А сам думаю: ну все, труба, съели моего Диму баптисты эти чертовы, сейчас и за меня примутся!
— Алексей! — раздался голос из-под земли, и я весь похолодел. — Алексей, п-п-п-пожалуйста, дай мне руку!
Липкий ужас сковал меня. Значит, Дима уже в могиле и превратился в этого. ну, вот которые.
В тумане мы не заметили яму. Может, это действительно была свежевырытая могила, а может, и обычный кювет, только Дима шагнул туда и провалился и теперь зовет меня на помощь, а я весь оцепенел и не сразу понимаю, что к чему. Дальше все было просто. Я вытащил Диму, мы побродили с ним между оградами, подивились на то, как красиво и загадочно светятся зеленым в темноте подгнившие деревянные кресты. Дима мне объяснил этот феномен, назвав его «фосфоресцирование», и мы, прихватив найденный на земле истлевший венок, двинулись обратно.

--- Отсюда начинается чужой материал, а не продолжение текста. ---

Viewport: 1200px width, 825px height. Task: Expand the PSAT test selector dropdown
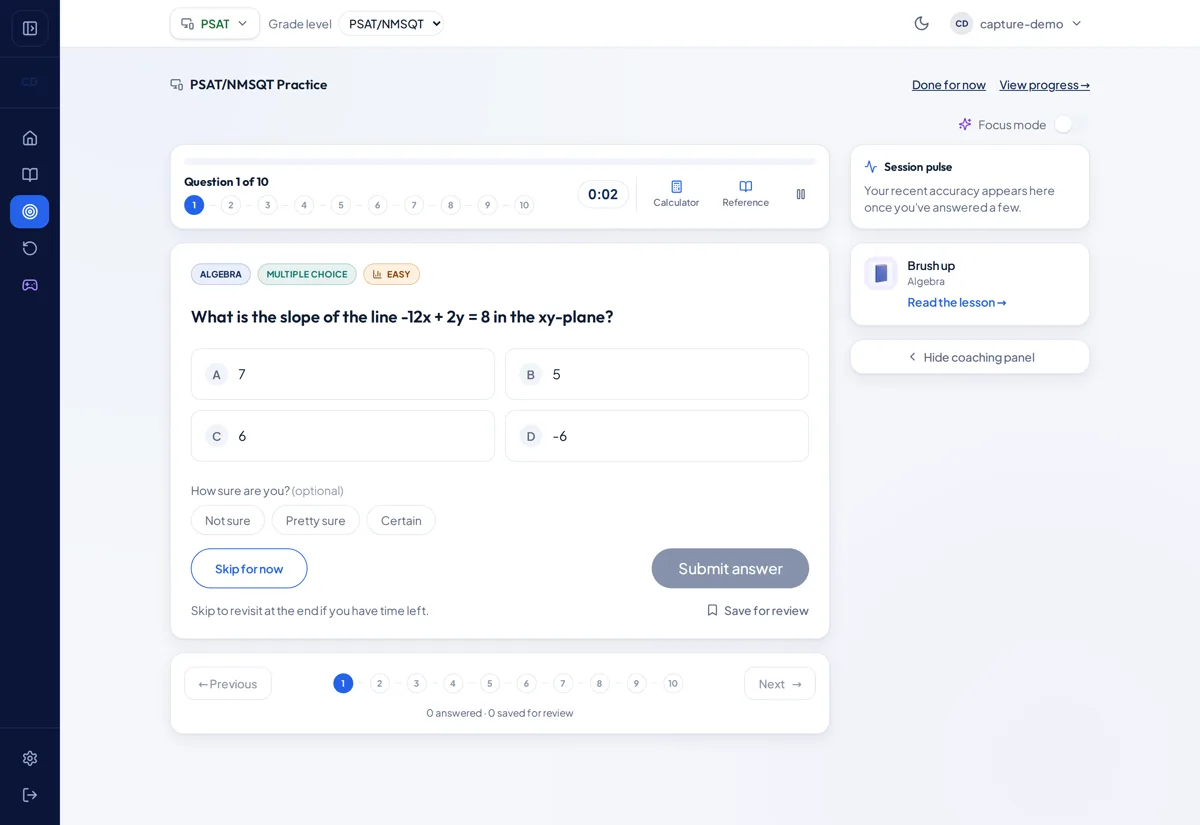click(215, 23)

Венок был необходим как доказательство нашей отваги. Обратный путь почему-то был совсем нестрашным, я наигрывал веселые песенки, а заика Дима даже пытался подпевать. Птицы и то кричали в какой-то мажорной гамме, а фонарь, хоть и вовсе сдох, был нам уже не нужен, глаза привыкли к темноте. Вскоре стали слышны голоса, кто-то пел про клен, который шумел над речной волной, потом деревья расступились, и мы увидели костер и вокруг него наших, хотя многие уже разбрелись по палаткам спать.
Наше появление не вызвало никакого фурора, более того, нас встретили, как мне показалось, даже равнодушно. Ну, сходили и сходили, а что нет на могилах никаких вампиров, вроде все об этом знали и так. А Оля Соколова, та и вовсе сидела рядом с Андреем Тетериным, который набросил ей на плечи свою куртку, и чему-то заливисто смеялась, как полная дура. Когда я подошел к костру, она скользнула по мне равнодушным взглядом и снова принялась хохотать.

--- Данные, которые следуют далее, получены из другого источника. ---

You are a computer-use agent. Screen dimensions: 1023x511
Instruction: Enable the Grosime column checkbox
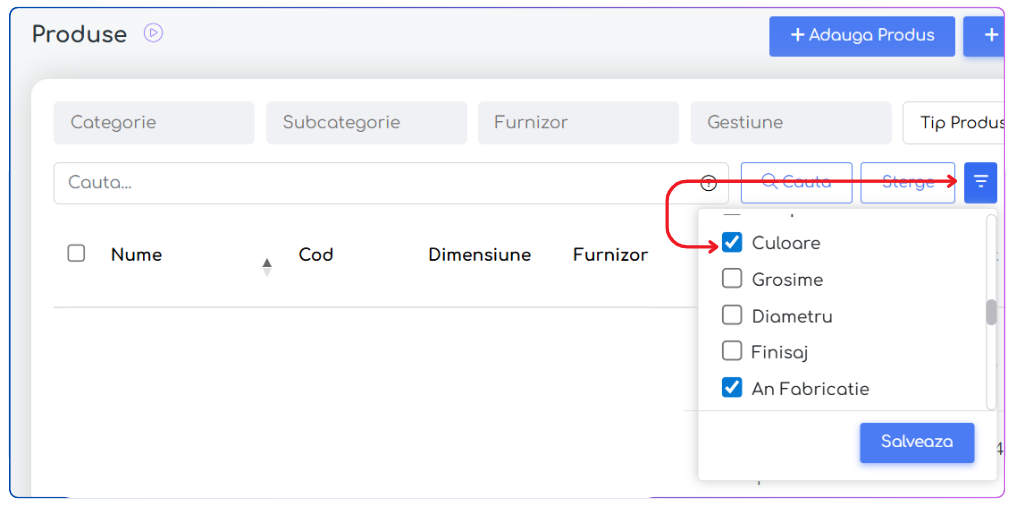coord(732,279)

Как же так, а ведь уже казалось, что…
Я бросил венок в костер, закурил и сел подальше от хохочущей Оли. Откуда-то сбоку показался Леня, перекатывая в руках что-то круглое и черное.
— Не парься, Леха! — сказал Леня. — Из-за этих баб париться — себя не уважать, лучше поешь картошечки, я тебе испек, пока ты по могилам бегал!

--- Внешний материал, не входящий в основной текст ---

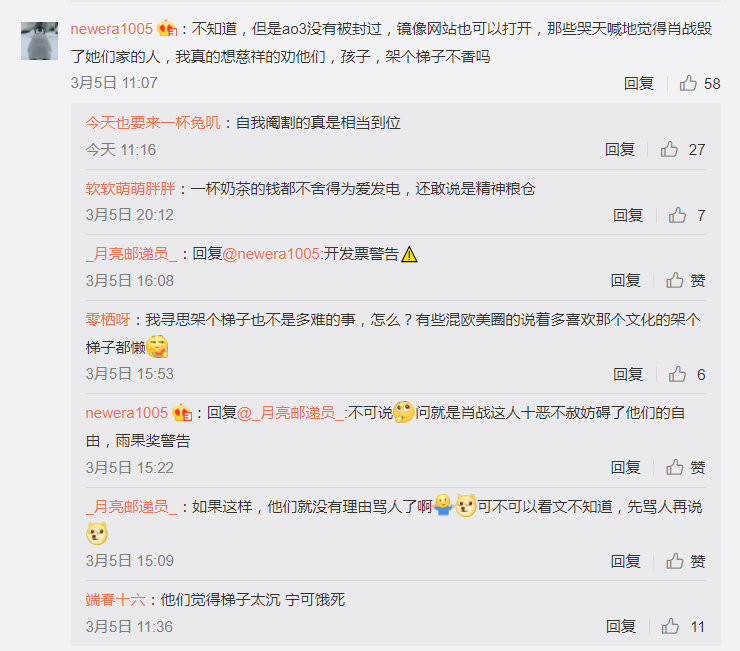Click the VIP badge next to newera1005's top name
This screenshot has height=651, width=740.
coord(167,29)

Наутро Володя Чубаровский выполз из палатки, еще толком не рассвело, он растерянно оглядел пространство вокруг потухшего костра, где лежало несколько парочек из тех, которым не нашлось места в палатках, и произнес с восхищением и, как мне показалось, с тайной завистью:
— Ну, дают, акселераты!
Ему в ту пору шел уже двадцать первый год…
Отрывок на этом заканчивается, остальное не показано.